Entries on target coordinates

** BEGIN **

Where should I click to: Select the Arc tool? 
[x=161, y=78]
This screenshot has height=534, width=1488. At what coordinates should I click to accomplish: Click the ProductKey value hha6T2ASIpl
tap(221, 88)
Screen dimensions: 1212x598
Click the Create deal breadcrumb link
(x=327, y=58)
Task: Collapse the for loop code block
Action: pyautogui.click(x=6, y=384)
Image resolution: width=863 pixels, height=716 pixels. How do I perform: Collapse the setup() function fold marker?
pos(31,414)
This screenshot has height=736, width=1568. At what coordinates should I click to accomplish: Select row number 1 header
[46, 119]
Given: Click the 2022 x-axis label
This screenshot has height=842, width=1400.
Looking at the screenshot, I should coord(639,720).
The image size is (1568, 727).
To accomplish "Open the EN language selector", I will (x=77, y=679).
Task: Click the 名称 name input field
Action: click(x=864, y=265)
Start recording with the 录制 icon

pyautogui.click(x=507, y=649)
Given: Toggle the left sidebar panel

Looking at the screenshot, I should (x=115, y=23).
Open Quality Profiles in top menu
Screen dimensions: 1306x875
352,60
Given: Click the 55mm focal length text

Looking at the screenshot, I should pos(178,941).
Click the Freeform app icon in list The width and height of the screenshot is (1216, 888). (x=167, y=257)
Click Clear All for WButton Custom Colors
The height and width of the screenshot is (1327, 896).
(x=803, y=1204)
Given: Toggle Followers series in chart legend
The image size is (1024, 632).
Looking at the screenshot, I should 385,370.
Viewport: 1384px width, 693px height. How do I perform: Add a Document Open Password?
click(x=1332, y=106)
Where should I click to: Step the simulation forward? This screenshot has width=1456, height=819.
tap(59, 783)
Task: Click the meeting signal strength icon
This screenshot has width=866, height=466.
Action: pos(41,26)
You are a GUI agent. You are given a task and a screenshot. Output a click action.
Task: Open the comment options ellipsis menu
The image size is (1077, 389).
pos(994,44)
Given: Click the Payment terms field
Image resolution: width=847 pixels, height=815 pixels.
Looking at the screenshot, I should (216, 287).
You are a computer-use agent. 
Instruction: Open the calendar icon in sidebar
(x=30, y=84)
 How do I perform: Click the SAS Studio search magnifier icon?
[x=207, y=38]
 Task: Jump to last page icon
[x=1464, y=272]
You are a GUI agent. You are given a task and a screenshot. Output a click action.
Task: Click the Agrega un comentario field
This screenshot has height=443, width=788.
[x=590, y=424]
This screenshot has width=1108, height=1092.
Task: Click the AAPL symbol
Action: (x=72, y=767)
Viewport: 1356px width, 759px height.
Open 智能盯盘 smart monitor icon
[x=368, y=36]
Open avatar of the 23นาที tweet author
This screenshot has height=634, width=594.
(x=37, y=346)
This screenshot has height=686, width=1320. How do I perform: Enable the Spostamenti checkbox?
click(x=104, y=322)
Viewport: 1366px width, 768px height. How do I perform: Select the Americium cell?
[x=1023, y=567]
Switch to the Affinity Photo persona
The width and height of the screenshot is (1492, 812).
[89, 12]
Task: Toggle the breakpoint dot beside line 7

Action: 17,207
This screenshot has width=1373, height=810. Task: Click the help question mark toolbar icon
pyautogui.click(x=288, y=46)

** END **

## Challenge
Copy out all of the lines above word for word, with nothing changed or left out.

## The completed task
Where should I click to: Select the Arc tool? 
[x=161, y=78]
This screenshot has height=534, width=1488. At what coordinates should I click to accomplish: Click the ProductKey value hha6T2ASIpl
tap(221, 88)
Screen dimensions: 1212x598
Click the Create deal breadcrumb link
(x=327, y=58)
Task: Collapse the for loop code block
Action: pyautogui.click(x=6, y=384)
Image resolution: width=863 pixels, height=716 pixels. How do I perform: Collapse the setup() function fold marker?
pos(31,414)
This screenshot has height=736, width=1568. At what coordinates should I click to accomplish: Select row number 1 header
[46, 119]
Given: Click the 2022 x-axis label
This screenshot has height=842, width=1400.
Looking at the screenshot, I should coord(639,720).
The image size is (1568, 727).
To accomplish "Open the EN language selector", I will (x=77, y=679).
Task: Click the 名称 name input field
Action: click(x=864, y=265)
Start recording with the 录制 icon

pyautogui.click(x=507, y=649)
Given: Toggle the left sidebar panel

Looking at the screenshot, I should (x=115, y=23).
Open Quality Profiles in top menu
Screen dimensions: 1306x875
352,60
Given: Click the 55mm focal length text

Looking at the screenshot, I should pos(178,941).
Click the Freeform app icon in list The width and height of the screenshot is (1216, 888). (x=167, y=257)
Click Clear All for WButton Custom Colors
The height and width of the screenshot is (1327, 896).
(x=803, y=1204)
Given: Toggle Followers series in chart legend
The image size is (1024, 632).
Looking at the screenshot, I should 385,370.
Viewport: 1384px width, 693px height. How do I perform: Add a Document Open Password?
click(x=1332, y=106)
Where should I click to: Step the simulation forward? This screenshot has width=1456, height=819.
tap(59, 783)
Task: Click the meeting signal strength icon
This screenshot has width=866, height=466.
Action: pos(41,26)
You are a GUI agent. You are given a task and a screenshot. Output a click action.
Task: Open the comment options ellipsis menu
The image size is (1077, 389).
pos(994,44)
Given: Click the Payment terms field
Image resolution: width=847 pixels, height=815 pixels.
Looking at the screenshot, I should (216, 287).
You are a computer-use agent. 
Instruction: Open the calendar icon in sidebar
(x=30, y=84)
 How do I perform: Click the SAS Studio search magnifier icon?
[x=207, y=38]
 Task: Jump to last page icon
[x=1464, y=272]
You are a GUI agent. You are given a task and a screenshot. Output a click action.
Task: Click the Agrega un comentario field
This screenshot has height=443, width=788.
[x=590, y=424]
This screenshot has width=1108, height=1092.
Task: Click the AAPL symbol
Action: (x=72, y=767)
Viewport: 1356px width, 759px height.
Open 智能盯盘 smart monitor icon
[x=368, y=36]
Open avatar of the 23นาที tweet author
This screenshot has height=634, width=594.
(x=37, y=346)
This screenshot has height=686, width=1320. How do I perform: Enable the Spostamenti checkbox?
click(x=104, y=322)
Viewport: 1366px width, 768px height. How do I perform: Select the Americium cell?
[x=1023, y=567]
Switch to the Affinity Photo persona
The width and height of the screenshot is (1492, 812).
[89, 12]
Task: Toggle the breakpoint dot beside line 7

Action: 17,207
This screenshot has width=1373, height=810. Task: Click the help question mark toolbar icon
pyautogui.click(x=288, y=46)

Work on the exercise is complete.